If the urine can not get out, the kidney will have no place to dump its urine, and it will stop working. If the kidney is left in this situation for a long time, it will slowly degenerate. Most people have two kidneys and one will continue to work if the other is blocked. But if both kidneys are blocked, renal failure develops. This is a life-threating emergency.

Fortunately, the development of uric acid stones can be prevented in most situations by proper treatment. Even if stones develop, they can be removed if they are found. For more information, go to the section on Treatment.

Neurobehavioral features

The processes by which the defect in the hprt gene leads to changes in the brain that cause the problems we see in people with Lesch-Nyhan disease are not well understood. Recent research has focussed on the operations of a region of the brain known as the "basal ganglia". This region is a network of connected structures located at the base of the cortex. The relevant structures include the caudate, putamen, accumbens, globus pallidus, substantia nigra, and parts of the thalamus. The major circuit of the basal ganglia (figure) has been linked to the control of movement, but several additional circuits have been linked to mental abilities and behavioral patterns.

This figure illustrates a popular model of the basal ganglia. Basically, two parallel pathways exist trough the basal ganglia.
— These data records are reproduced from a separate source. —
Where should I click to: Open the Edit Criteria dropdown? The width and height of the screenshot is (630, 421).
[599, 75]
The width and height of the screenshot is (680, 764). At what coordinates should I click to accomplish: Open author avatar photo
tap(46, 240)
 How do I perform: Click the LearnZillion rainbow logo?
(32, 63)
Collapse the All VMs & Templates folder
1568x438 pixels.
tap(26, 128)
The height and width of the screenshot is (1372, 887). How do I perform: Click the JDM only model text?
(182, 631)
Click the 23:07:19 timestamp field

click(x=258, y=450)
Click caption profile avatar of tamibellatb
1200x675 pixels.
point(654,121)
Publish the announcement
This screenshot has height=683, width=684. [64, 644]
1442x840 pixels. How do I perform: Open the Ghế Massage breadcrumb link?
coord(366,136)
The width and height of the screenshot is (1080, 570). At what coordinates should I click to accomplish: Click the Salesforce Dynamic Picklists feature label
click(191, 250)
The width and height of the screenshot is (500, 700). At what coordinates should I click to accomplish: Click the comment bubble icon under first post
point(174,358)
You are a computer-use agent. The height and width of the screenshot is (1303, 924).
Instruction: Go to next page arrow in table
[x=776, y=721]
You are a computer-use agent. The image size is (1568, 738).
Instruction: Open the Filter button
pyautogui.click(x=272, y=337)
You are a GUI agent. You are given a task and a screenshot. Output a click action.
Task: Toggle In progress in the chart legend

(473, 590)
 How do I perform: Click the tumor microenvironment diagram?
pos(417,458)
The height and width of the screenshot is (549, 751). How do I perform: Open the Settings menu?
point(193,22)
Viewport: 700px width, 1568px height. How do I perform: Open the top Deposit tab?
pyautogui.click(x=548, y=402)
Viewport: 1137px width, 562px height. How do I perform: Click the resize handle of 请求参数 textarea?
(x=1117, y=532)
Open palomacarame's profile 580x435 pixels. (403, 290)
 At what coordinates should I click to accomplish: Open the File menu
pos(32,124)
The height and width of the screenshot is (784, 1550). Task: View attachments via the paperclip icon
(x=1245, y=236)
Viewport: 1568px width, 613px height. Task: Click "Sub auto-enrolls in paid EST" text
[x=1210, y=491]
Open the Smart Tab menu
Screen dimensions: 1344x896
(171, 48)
Abbreviations: GPe, globus pallidus externa; GPi, globus pallidus interna; SNc, substantia nigra pars compacta; SNr, substantia nigra pars reticulata; STN, subthalamic nucleus.
This figure illustrates a popular model of the basal ganglia. Basically, two parallel pathways exist trough the basal ganglia. Abbreviations: GPe, globus pallidus externa; GPi, globus pallidus interna; SNc, substantia nigra pars compacta; SNr, substantia nigra pars reticulata; STN, subthalamic nucleus.

Diseases of the basal ganglia often combine abnormalities of motor control, cognitive impairment, and behavioral change. Some common diseases of the basal ganglia include Huntington's disease, Parkinson disease, and Tourette syndrome. A growing body of evidence has suggested that many of the problems of Lesch-Nyhan disease also result from dysfunction of the basal ganglia. Their difficulties with motor control, dystonia and chorea, are typically associated with dysfunction of the motor circuit of the basal ganglia. Studies of other diseases and animals have linked the problem of self-injurious behavior to the basal ganglia as well. Their pattern of cognitive impairments may reflect dysfunction of the cognitive circuits of the basal ganglia, but may also reflect broad involvement of the cerebral cortex.

Standard brain scans (MRI and CT) of people with Lesch-Nyhan disease often appear normal, but close inspection may reveal shrinkage of two basal ganglia structures, the caudate and putamen. Also more sophisticated scans and biochemical studies have suggested abnormal basal ganglia function. In particular, shortage of dopamine seems to play an important role. Dopamine is a neurotransmittor, a brain chemical which is involved in signalling between brain cells.